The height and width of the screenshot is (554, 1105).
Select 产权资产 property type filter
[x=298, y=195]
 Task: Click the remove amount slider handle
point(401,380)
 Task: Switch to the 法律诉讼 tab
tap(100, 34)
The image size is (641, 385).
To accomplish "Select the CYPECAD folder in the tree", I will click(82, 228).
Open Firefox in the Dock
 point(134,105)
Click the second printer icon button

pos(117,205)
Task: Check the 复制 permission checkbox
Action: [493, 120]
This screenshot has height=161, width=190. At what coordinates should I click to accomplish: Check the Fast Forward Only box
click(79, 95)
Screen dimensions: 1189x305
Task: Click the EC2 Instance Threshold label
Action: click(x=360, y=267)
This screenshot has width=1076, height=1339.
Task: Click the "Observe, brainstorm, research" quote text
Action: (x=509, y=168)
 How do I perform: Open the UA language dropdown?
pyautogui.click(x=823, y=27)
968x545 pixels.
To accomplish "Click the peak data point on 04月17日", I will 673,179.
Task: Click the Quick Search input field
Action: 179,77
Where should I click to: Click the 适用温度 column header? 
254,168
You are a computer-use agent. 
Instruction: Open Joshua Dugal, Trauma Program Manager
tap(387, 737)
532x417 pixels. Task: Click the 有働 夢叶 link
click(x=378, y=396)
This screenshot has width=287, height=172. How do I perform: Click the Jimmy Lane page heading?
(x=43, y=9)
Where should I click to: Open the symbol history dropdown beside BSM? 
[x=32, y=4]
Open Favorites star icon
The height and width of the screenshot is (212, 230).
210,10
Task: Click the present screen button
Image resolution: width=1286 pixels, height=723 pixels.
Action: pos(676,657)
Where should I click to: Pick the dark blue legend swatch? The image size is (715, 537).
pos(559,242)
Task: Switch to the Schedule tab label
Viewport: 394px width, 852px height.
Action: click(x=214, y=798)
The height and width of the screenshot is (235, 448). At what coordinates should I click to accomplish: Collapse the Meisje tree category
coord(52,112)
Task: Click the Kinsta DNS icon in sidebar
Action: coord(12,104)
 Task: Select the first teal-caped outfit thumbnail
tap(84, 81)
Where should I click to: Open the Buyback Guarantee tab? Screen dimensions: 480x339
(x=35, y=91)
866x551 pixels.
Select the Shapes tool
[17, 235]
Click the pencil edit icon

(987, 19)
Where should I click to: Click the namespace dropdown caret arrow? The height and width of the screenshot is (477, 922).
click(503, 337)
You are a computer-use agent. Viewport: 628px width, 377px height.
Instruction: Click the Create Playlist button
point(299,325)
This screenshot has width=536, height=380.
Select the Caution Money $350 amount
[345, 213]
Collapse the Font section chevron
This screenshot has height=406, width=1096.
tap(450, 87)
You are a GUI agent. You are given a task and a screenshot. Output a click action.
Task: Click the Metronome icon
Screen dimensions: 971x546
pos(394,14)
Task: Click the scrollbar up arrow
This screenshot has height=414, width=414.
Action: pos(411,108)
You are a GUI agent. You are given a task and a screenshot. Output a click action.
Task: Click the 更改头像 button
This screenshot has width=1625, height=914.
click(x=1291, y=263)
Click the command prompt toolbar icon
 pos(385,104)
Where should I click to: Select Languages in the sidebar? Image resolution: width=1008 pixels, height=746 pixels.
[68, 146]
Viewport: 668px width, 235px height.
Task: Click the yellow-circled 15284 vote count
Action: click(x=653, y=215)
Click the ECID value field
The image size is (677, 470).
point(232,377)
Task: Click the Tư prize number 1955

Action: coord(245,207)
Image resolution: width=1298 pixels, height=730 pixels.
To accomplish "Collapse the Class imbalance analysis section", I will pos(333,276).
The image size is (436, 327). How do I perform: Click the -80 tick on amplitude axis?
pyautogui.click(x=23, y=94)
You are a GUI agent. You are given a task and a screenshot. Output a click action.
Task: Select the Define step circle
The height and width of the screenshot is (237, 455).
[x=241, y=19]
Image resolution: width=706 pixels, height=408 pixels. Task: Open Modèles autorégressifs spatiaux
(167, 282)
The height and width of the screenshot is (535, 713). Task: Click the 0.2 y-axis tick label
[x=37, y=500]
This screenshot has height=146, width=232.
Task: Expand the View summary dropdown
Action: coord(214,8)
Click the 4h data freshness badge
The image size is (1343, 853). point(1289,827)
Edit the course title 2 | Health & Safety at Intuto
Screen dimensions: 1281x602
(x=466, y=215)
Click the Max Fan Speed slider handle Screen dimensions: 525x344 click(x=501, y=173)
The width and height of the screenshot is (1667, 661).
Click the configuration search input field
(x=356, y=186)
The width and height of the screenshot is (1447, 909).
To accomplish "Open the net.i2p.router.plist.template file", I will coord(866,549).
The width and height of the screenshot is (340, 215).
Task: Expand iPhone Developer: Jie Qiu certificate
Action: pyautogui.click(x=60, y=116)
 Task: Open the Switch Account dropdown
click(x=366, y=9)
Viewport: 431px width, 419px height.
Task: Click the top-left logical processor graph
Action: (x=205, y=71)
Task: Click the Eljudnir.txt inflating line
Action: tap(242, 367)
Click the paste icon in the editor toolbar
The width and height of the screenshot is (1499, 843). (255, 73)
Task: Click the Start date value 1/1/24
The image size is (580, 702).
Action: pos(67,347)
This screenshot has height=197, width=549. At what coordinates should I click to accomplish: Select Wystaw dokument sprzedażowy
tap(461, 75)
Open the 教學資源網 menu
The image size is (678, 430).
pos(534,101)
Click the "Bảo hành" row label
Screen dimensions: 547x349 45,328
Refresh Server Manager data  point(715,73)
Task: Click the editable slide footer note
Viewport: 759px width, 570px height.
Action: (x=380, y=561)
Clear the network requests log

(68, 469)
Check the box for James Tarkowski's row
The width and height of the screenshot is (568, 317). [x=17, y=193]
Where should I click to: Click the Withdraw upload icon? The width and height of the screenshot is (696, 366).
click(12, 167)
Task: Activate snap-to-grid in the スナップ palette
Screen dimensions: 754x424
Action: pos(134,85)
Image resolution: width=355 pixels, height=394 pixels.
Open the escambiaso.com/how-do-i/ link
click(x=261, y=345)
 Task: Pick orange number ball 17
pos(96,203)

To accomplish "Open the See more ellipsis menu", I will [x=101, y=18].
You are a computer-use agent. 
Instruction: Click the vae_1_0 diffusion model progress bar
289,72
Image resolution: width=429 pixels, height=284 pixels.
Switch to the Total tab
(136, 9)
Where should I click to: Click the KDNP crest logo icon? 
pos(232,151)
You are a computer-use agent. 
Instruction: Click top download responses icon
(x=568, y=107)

### INSTRUCTIONS TO FOLLOW
Extract the lines from the one containing "Task: Switch to the 法律诉讼 tab" down through the one containing "click(503, 337)", reproducing each line exactly.

### WRITTEN ANSWER
 Task: Switch to the 法律诉讼 tab
tap(100, 34)
The image size is (641, 385).
To accomplish "Select the CYPECAD folder in the tree", I will click(82, 228).
Open Firefox in the Dock
 point(134,105)
Click the second printer icon button

pos(117,205)
Task: Check the 复制 permission checkbox
Action: [493, 120]
This screenshot has height=161, width=190. At what coordinates should I click to accomplish: Check the Fast Forward Only box
click(79, 95)
Screen dimensions: 1189x305
Task: Click the EC2 Instance Threshold label
Action: click(x=360, y=267)
This screenshot has width=1076, height=1339.
Task: Click the "Observe, brainstorm, research" quote text
Action: (x=509, y=168)
 How do I perform: Open the UA language dropdown?
pyautogui.click(x=823, y=27)
968x545 pixels.
To accomplish "Click the peak data point on 04月17日", I will 673,179.
Task: Click the Quick Search input field
Action: 179,77
Where should I click to: Click the 适用温度 column header? 
254,168
You are a computer-use agent. 
Instruction: Open Joshua Dugal, Trauma Program Manager
tap(387, 737)
532x417 pixels. Task: Click the 有働 夢叶 link
click(x=378, y=396)
This screenshot has width=287, height=172. How do I perform: Click the Jimmy Lane page heading?
(x=43, y=9)
Where should I click to: Open the symbol history dropdown beside BSM? 
[x=32, y=4]
Open Favorites star icon
The height and width of the screenshot is (212, 230).
210,10
Task: Click the present screen button
Image resolution: width=1286 pixels, height=723 pixels.
Action: pos(676,657)
Where should I click to: Pick the dark blue legend swatch? The image size is (715, 537).
pos(559,242)
Task: Switch to the Schedule tab label
Viewport: 394px width, 852px height.
Action: click(x=214, y=798)
The height and width of the screenshot is (235, 448). At what coordinates should I click to accomplish: Collapse the Meisje tree category
coord(52,112)
Task: Click the Kinsta DNS icon in sidebar
Action: coord(12,104)
 Task: Select the first teal-caped outfit thumbnail
tap(84, 81)
Where should I click to: Open the Buyback Guarantee tab? Screen dimensions: 480x339
(x=35, y=91)
866x551 pixels.
Select the Shapes tool
[17, 235]
Click the pencil edit icon

(987, 19)
Where should I click to: Click the namespace dropdown caret arrow? The height and width of the screenshot is (477, 922).
click(503, 337)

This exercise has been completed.